The Giraffe’s Neck by Judith Schalansky

Translator: 

Shaun Whiteside, tr. New York. Bloomsbury. 2014. ISBN 9781620403389

The Giraffe's NeckInge Lohmark teaches biology at a “gymnasium” in a backwater town in the remotest former East Germany, which, even more than most of rural Germany, is hemorrhaging population. Most are moving to chic Berlin while her own daughter, years ago, settled in California. As Inge sees the weeds grow in the deserted streets, she envisions the area eventually returned to a state of nature, completely overrun with plant life. These will indeed be “blooming landscapes,” but hardly the ones then-chancellor Helmut Kohl promised the easterners if they voted for his unification plan. 

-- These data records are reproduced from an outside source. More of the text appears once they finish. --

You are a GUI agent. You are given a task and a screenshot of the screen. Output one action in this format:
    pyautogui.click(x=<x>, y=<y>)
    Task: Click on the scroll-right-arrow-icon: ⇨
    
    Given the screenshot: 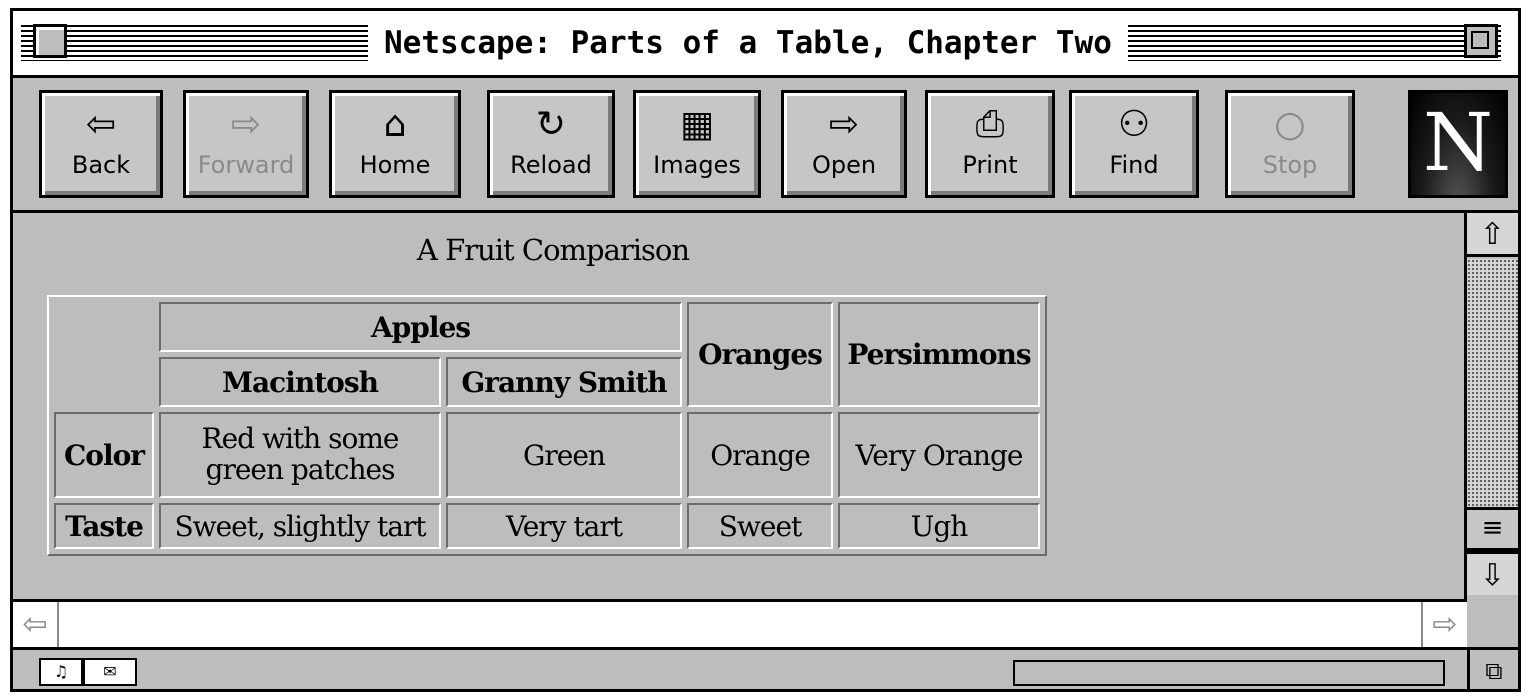 What is the action you would take?
    pyautogui.click(x=1444, y=624)
    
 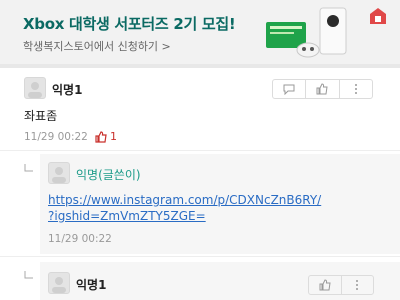 I want to click on banner-subtitle: 학생복지스토어에서 신청하기 >, so click(x=97, y=46).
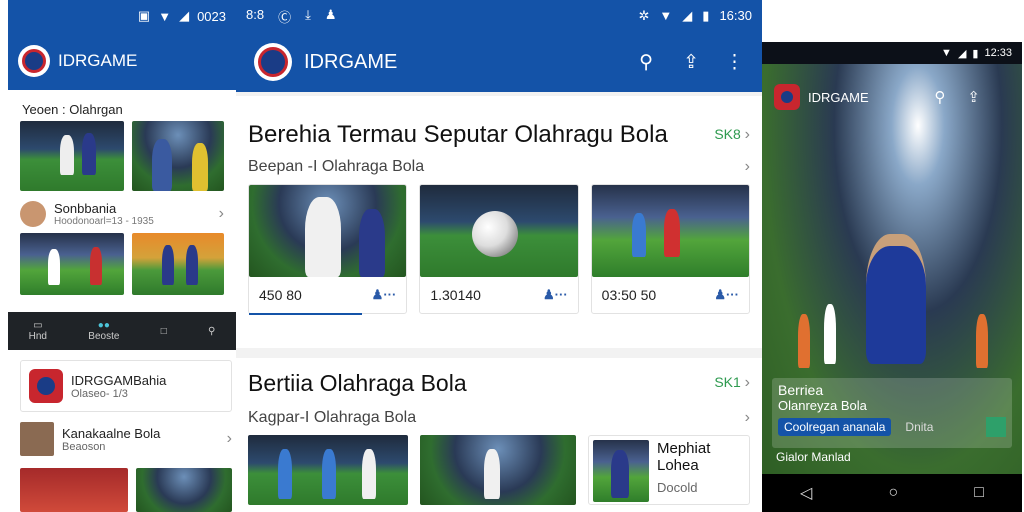  I want to click on featured-card: IDRGGAMBahia Olaseo- 1/3, so click(126, 386).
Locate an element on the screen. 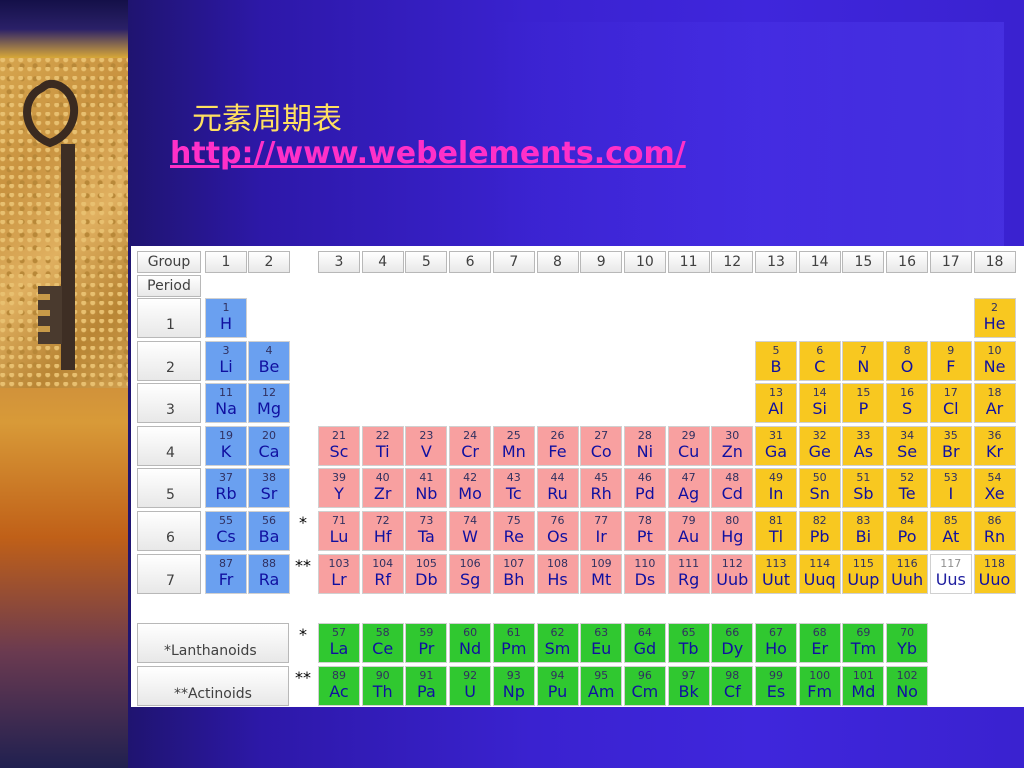  element-Tm: 69 Tm is located at coordinates (864, 643).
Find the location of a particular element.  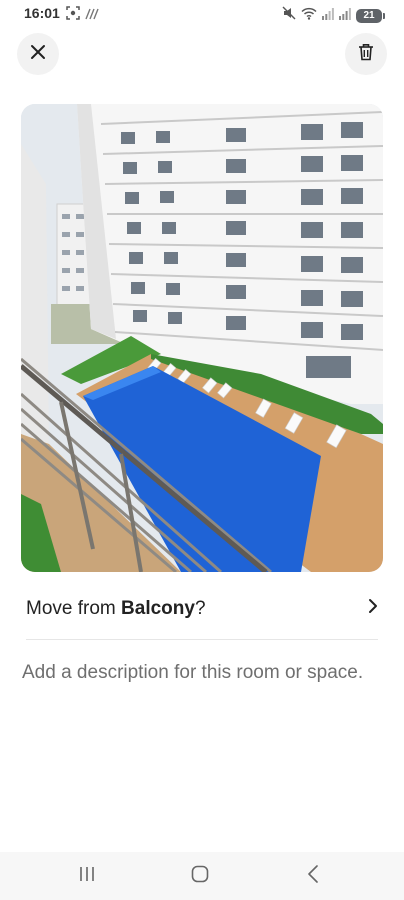

battery-icon: 21 is located at coordinates (370, 16).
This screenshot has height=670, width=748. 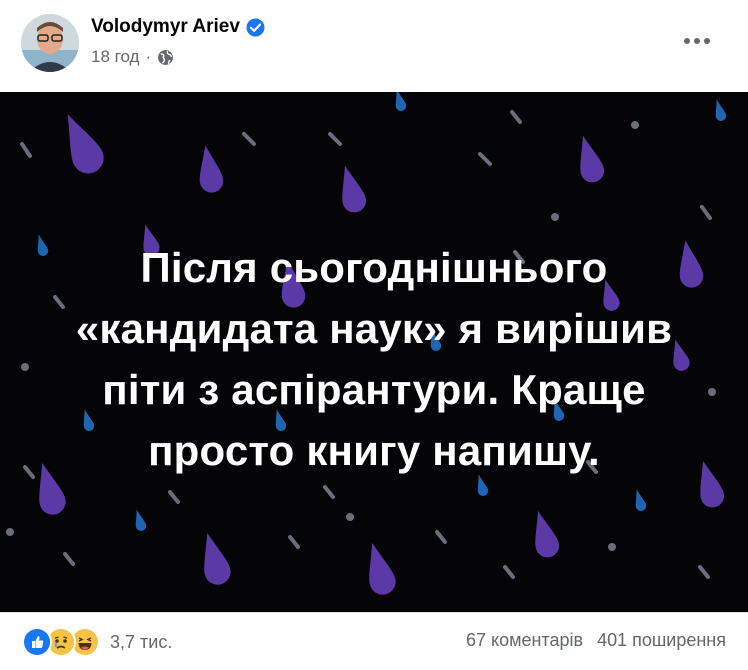 What do you see at coordinates (141, 642) in the screenshot?
I see `reactions-count: 3,7 тис.` at bounding box center [141, 642].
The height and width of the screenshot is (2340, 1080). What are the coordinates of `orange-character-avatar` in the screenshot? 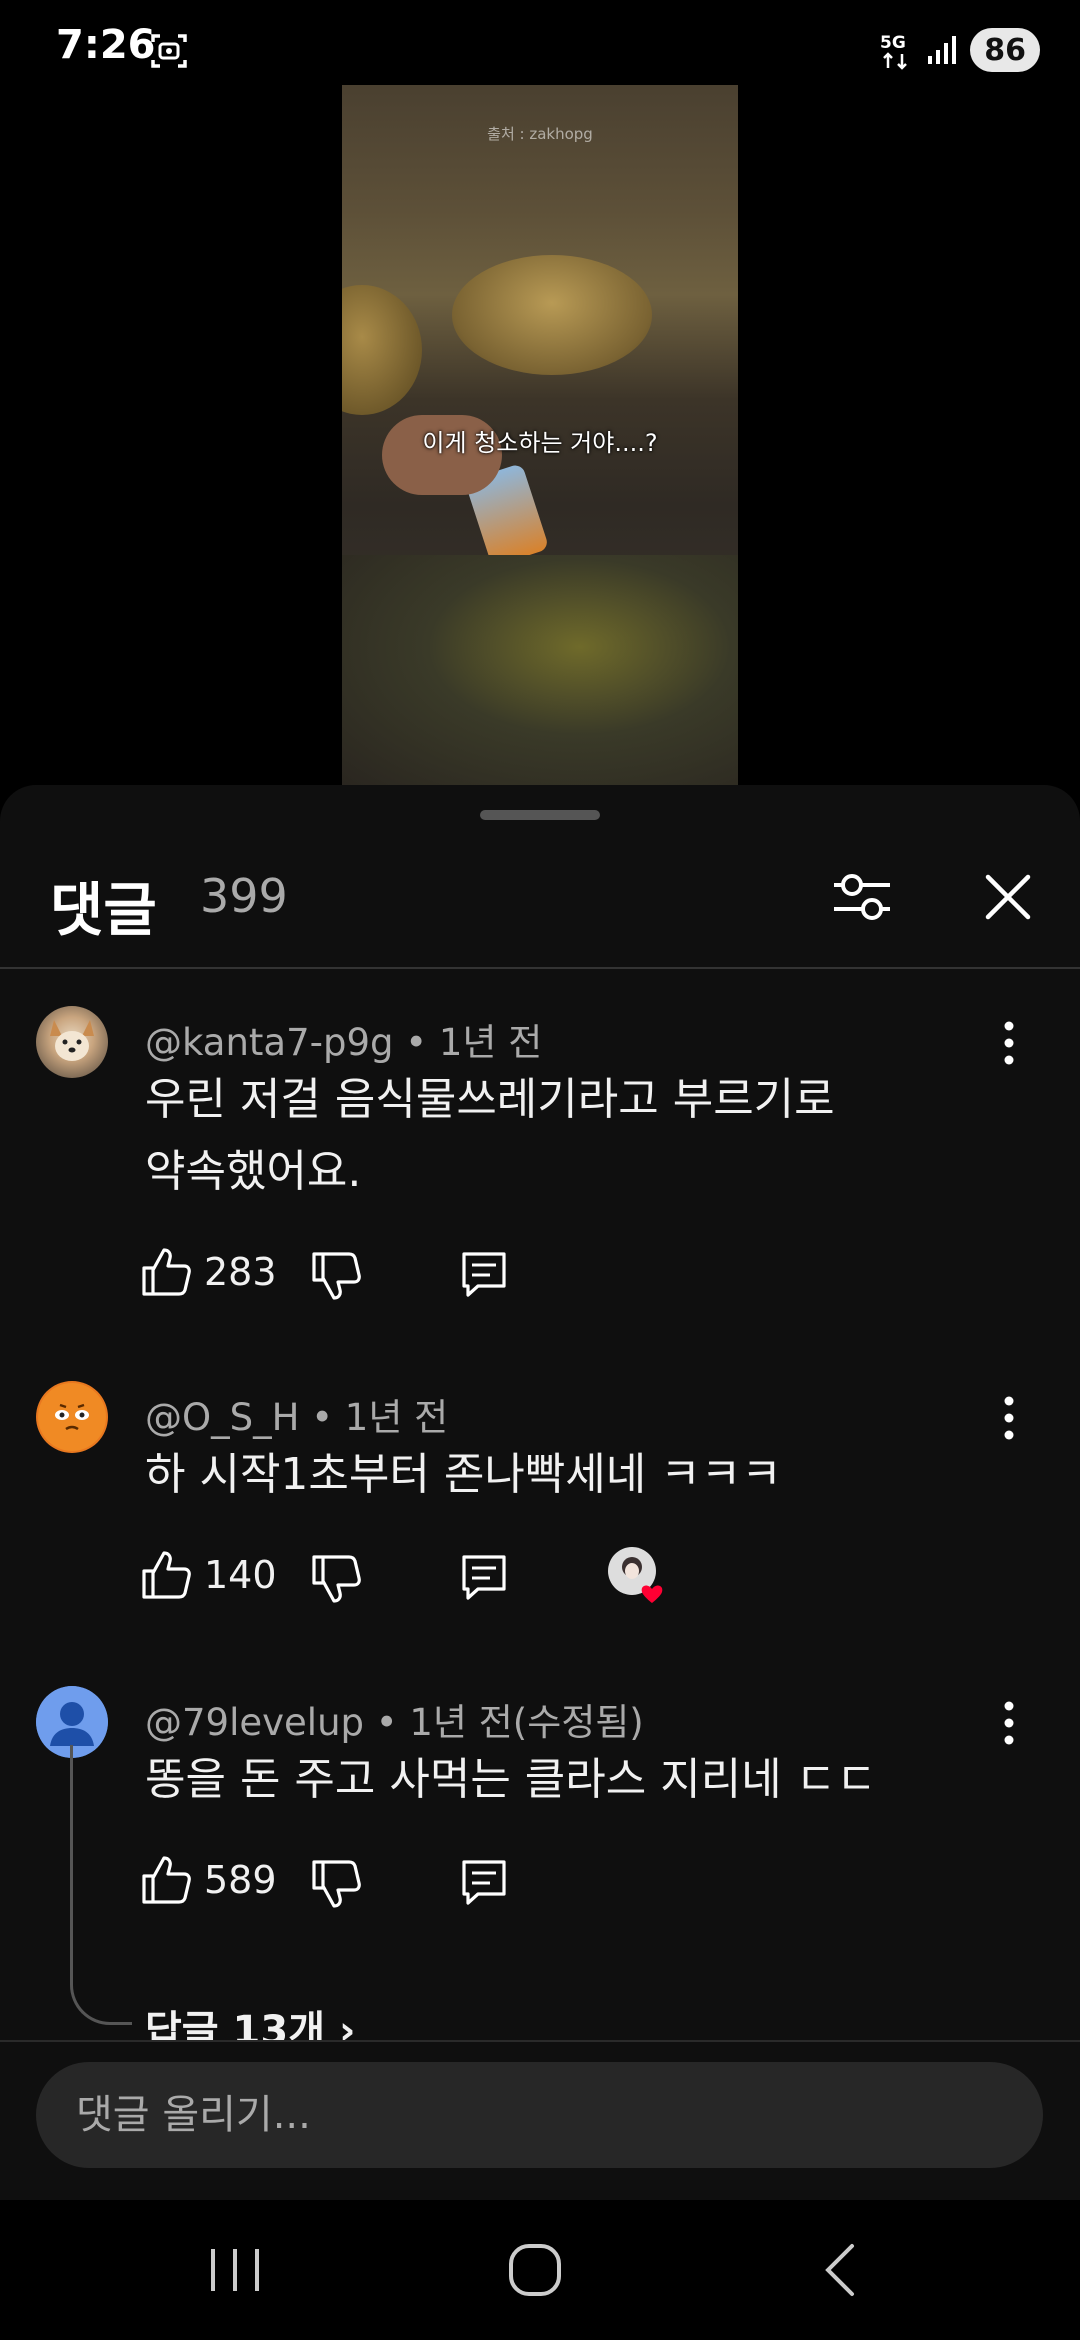 It's located at (72, 1417).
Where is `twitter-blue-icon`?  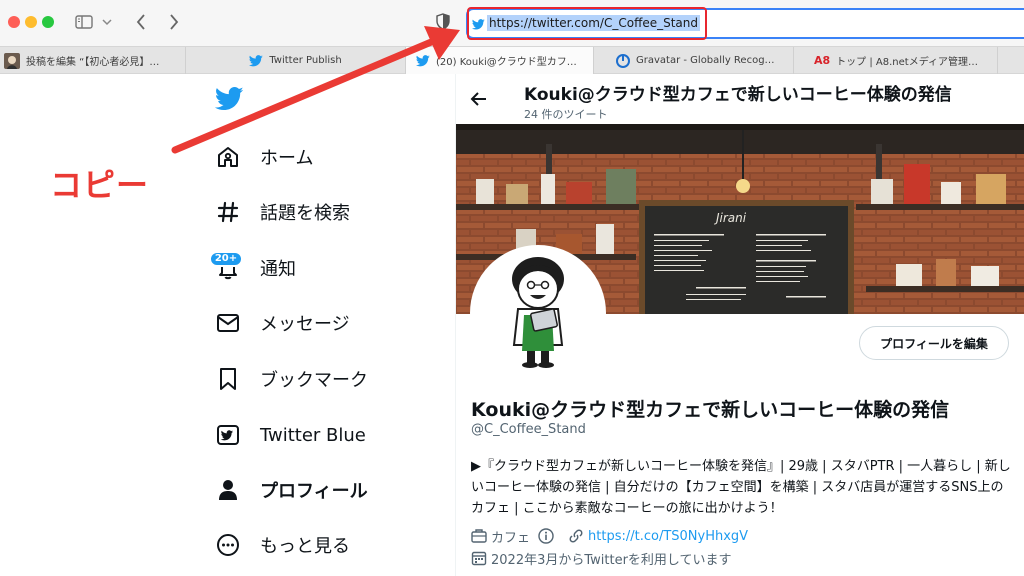
twitter-blue-icon is located at coordinates (228, 435).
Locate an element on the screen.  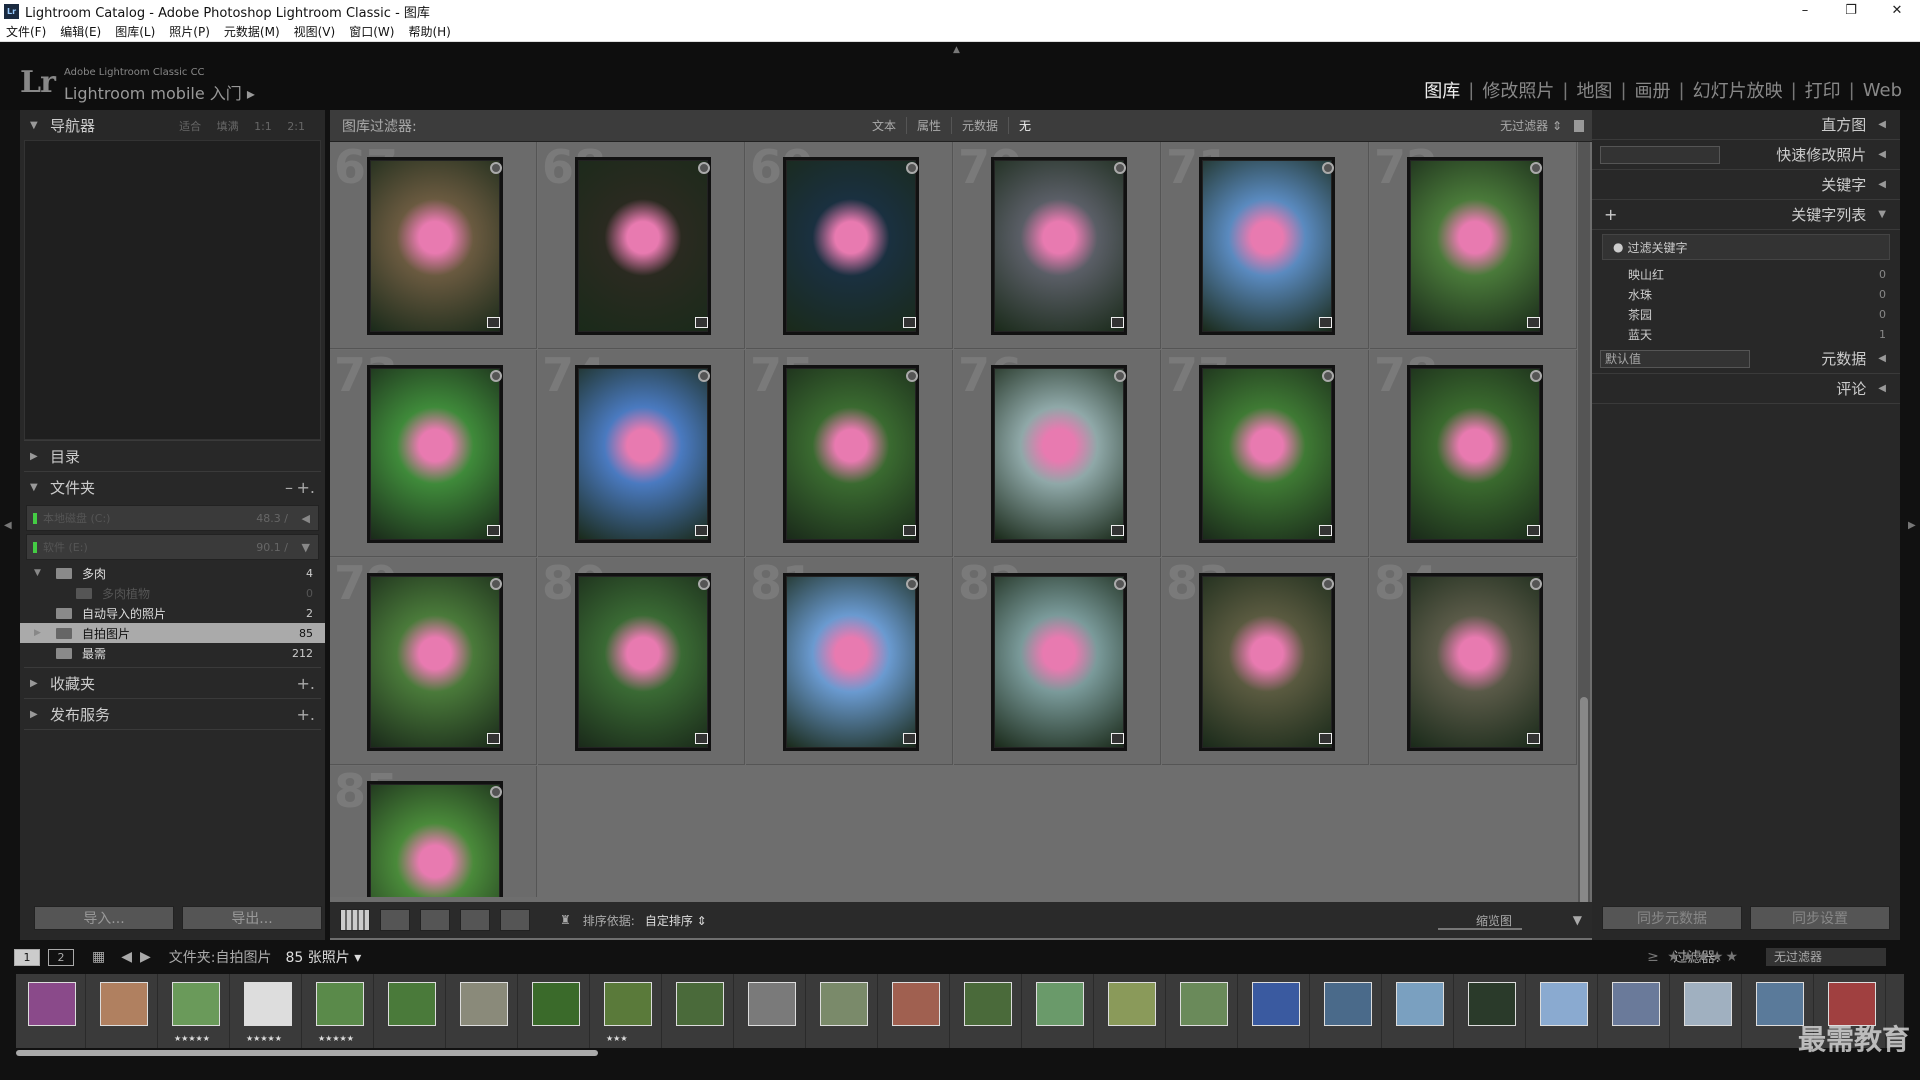
histogram-header: 直方图 ◀ is located at coordinates (1746, 125).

While she preaches evolution—“adaptation is everything”—this is the exact opposite of what she does: she does not believe education will do much for her ninth-graders. For her, biology is destiny, the “true dictatorship,” which neither the previous dictatorship nor the current democracy could alter. This is a dictatorship in which there is no room for feelings—if a girl in her class is being bullied by the others, that’s just normal. No “in loco parentis” for her, as her principal, a social studies teacher who came from the West to teach these easterners democracy, expects of her; indeed, when she’s in her teacher’s role, she does not even help her own daughter in class. 

But when she finally falls for one of her students, we are reminded that Inge clearly had some feelings, some aspirations for a better life at some time, but after having to adapt to the GDR dictatorship, executing another turnabout proved too much for her. For her the Wall came down too late. She’s given up hope of ever becoming a grandmother, and her relationship with her husband is strictly confined to minor household routines. When her current ninth-graders finish in four years, the school will close.

Inge Lohmark has survived by strict adjustment to changing expectations but not by any real adaptation: she is not “the giraffe’s neck” that grows to reach the highest fruits. Hers is instead the story of the individual stunted by a state’s withered ideology, an ironic inversion of a bildungsroman, as the book is subtitled in the German original. Judith Schalansky has rendered this deformation with empathy and a good deal of sardonic humor. She well deserves the vastly wider audience this adept English translation brings her.